This piece is the fourth part in the JAWS online series of Reflections from Tōhoku
“This is Namie. It’s now a ghost town”, said the tour guide as the bus stopped and we got off. An eerie silence filled the streets as we walked through Namie town, a town whose residents had had to evacuate in the wake of the Fukushima nuclear disaster in 2011. Although the houses looked intact, we knew that the place would remain empty and lonely for years to come. Cars were parked at the road, untouched and dusty. I peeked around a corner and found a flower growing from a crack in the street. When I kneeled down next to the various waste and broken road signs that lay on the ground to take a picture, I smiled sombrely in anticipation of Fukushima’s recovery process.
Arriving in Namie Town (Dunja Sharbat Dar)
Fukushima as a “non-place”
It was in 2014 when I decided to go to Fukushima University for an academic exchange. Only three years after the triple disaster 3.11, I knew my decision would anger, shock and disturb some people because the name Fukushima for many was associated with danger, thus becoming a “non-place” (see Arefi 1999 about non-places) in everyday conversations since 2011. You should not be voluntarily going there. I was confronted with my family and friends’ fear of nuclear disaster and contamination as well as the pressing question of whether or not the nuclear accident at Fukushima Daiichi would pose a health risk to anyone coming close to the coastal area.

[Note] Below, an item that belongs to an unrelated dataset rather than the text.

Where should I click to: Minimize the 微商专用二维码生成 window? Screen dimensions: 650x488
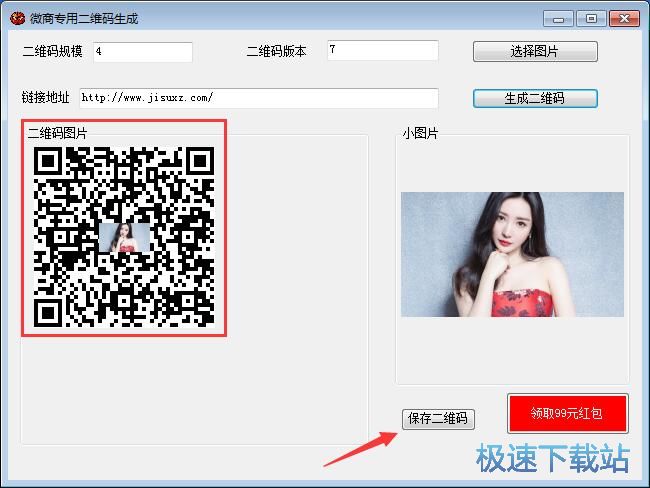560,18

Many of the people I spoke to about my plans believed Fukushima was empty, completely destroyed and fully contaminated – a conclusion that was driven by negative, biased and incomplete media coverage (see e.g., Friedman 2011). People told me I’d come back “radiating” and contagious, a stigma that residents of Fukushima were actively facing, and still face to this day (see Kwesell and Jung 2019). By 2014, academic literature and scientific work about the disaster had already been published, informing about the cause of the accidents, the risks of certain areas and the safe spaces in the prefecture. It showed that only a specific area was temporarily designated as the danger zone, while most of Fukushima and neighbouring prefectures were considered low risk areas (see e.g., Coulmas and Stalpers 2011; Kingston 2012). Yet, the fear remained, which was as much connected to negative media coverage and misinformation as it was linked to the Japanese government’s handling of the situation in the first few months after the catastrophe (see e.g., Friedmann 2011; Tkach-Kawasaki 2012; Slater 2012). Fukushima was socially constructed as a non-place by consumers of media from afar. People who have not yet gotten in touch with residents from Fukushima or have limited knowledge of the situation still often uphold this negative image, socially constructing a vacuum space and thereby overlooking the lived reality of Fukushima.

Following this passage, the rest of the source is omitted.